_页面_:
________
阿里中间件seata源码剖析四:AT模式中undolog实现


seata专栏回顾:

 《阿里中间件seata源码剖析三:聊聊seata中的ShutdownHook

阿里中间件seata源码剖析二:聊聊TC的初始化

阿里中间件seata源码剖析一:聊聊RM和TM客户端初始化

springcloud+eureka整合seata-tcc模式

springboot多数据源整合seata-AT模式

springcloud+eureka整合seata-AT模式


目录

undolog触发器ResourceManager 

UndoLogManager操作undolog 

总结 


还记得之前讲的AT模式吗?可以回顾一下这篇文章《springcloud+eureka整合seata-AT模式》这里主要讲述了springcloud+eureka微服务场景下AT模式的使用。

AT模式的全局事务是依赖于分支事务(单个服务或者单个数据源的事务)的,而分支事务本质上并没有实现2阶段提交,它能模拟出2阶段提交依赖的是undolog,这个mysql本身的2阶段提交是非常类似的。

分支事务在收到TC通知时,首先开启一个事务,获取到全局锁后就可以提交事务了,同时写undolog,收到TC的commit通知时,删除undolog,而收到TC的rollback通知时,使用undolog做交易补偿,然后删除undolog。

以mysql为例,undo_log表的建表语句如下:

CREATE TABLE `undo_log` (
  `id` bigint(20) NOT NULL AUTO_INCREMENT COMMENT 'increment id',
  `branch_id` bigint(20) NOT NULL COMMENT 'branch transaction id',
  `xid` varchar(100) NOT NULL COMMENT 'global transaction id',
  `context` varchar(128) NOT NULL COMMENT 'undo_log context,such as serialization',
  `rollback_info` longblob NOT NULL COMMENT 'rollback info',
  `log_status` int(11) NOT NULL COMMENT '0:normal status,1:defense status',
  `log_created` datetime NOT NULL COMMENT 'create datetime',
  `log_modified` datetime NOT NULL COMMENT 'modify datetime',
  `ext` varchar(100) DEFAULT NULL COMMENT 'reserved field',
  PRIMARY KEY (`id`),
  UNIQUE KEY `ux_undo_log` (`xid`,`branch_id`)
________
_简短任务_:
在讲seata AT模式undolog的页面中,收到TC的commit通知时,分支事务会如何处理undolog?

_存储数据_:
________
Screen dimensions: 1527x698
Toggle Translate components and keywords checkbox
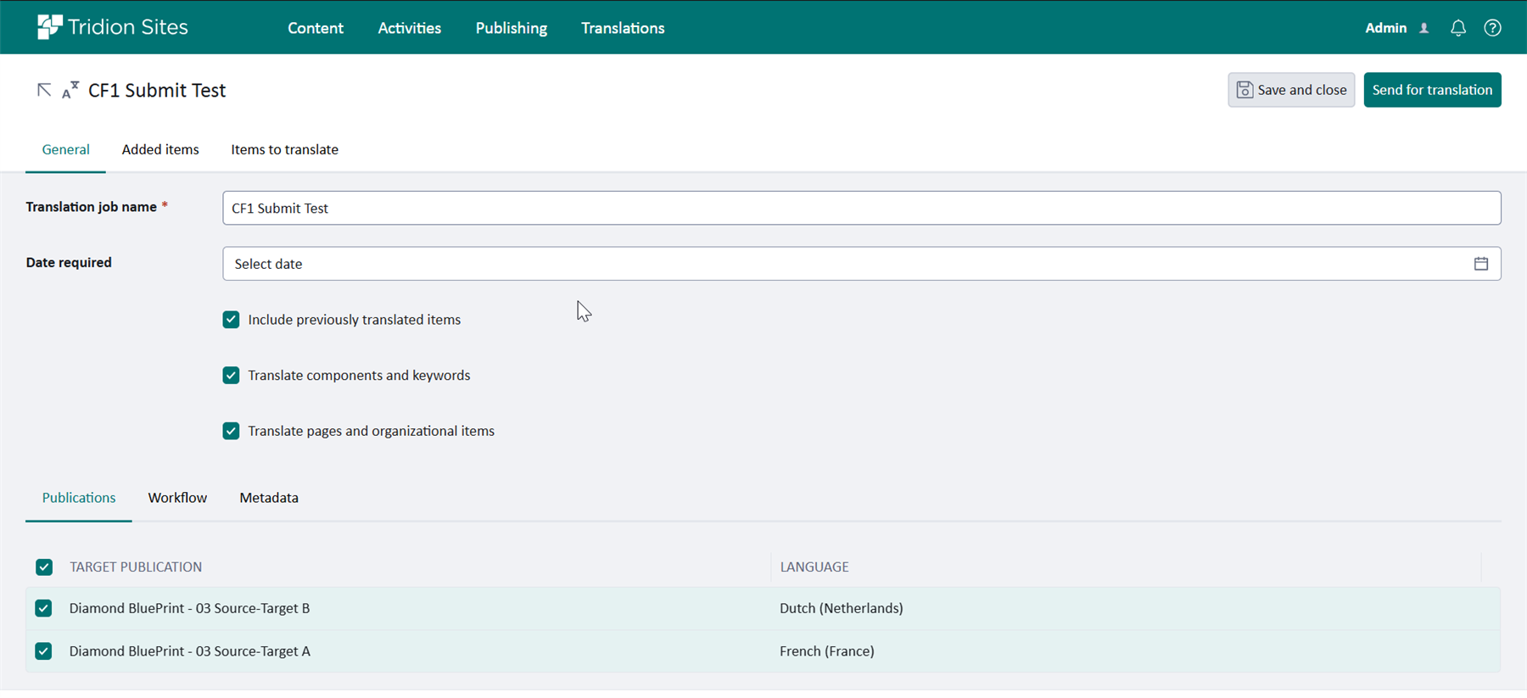[x=231, y=376]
________
_本题解答_:
删除undolog。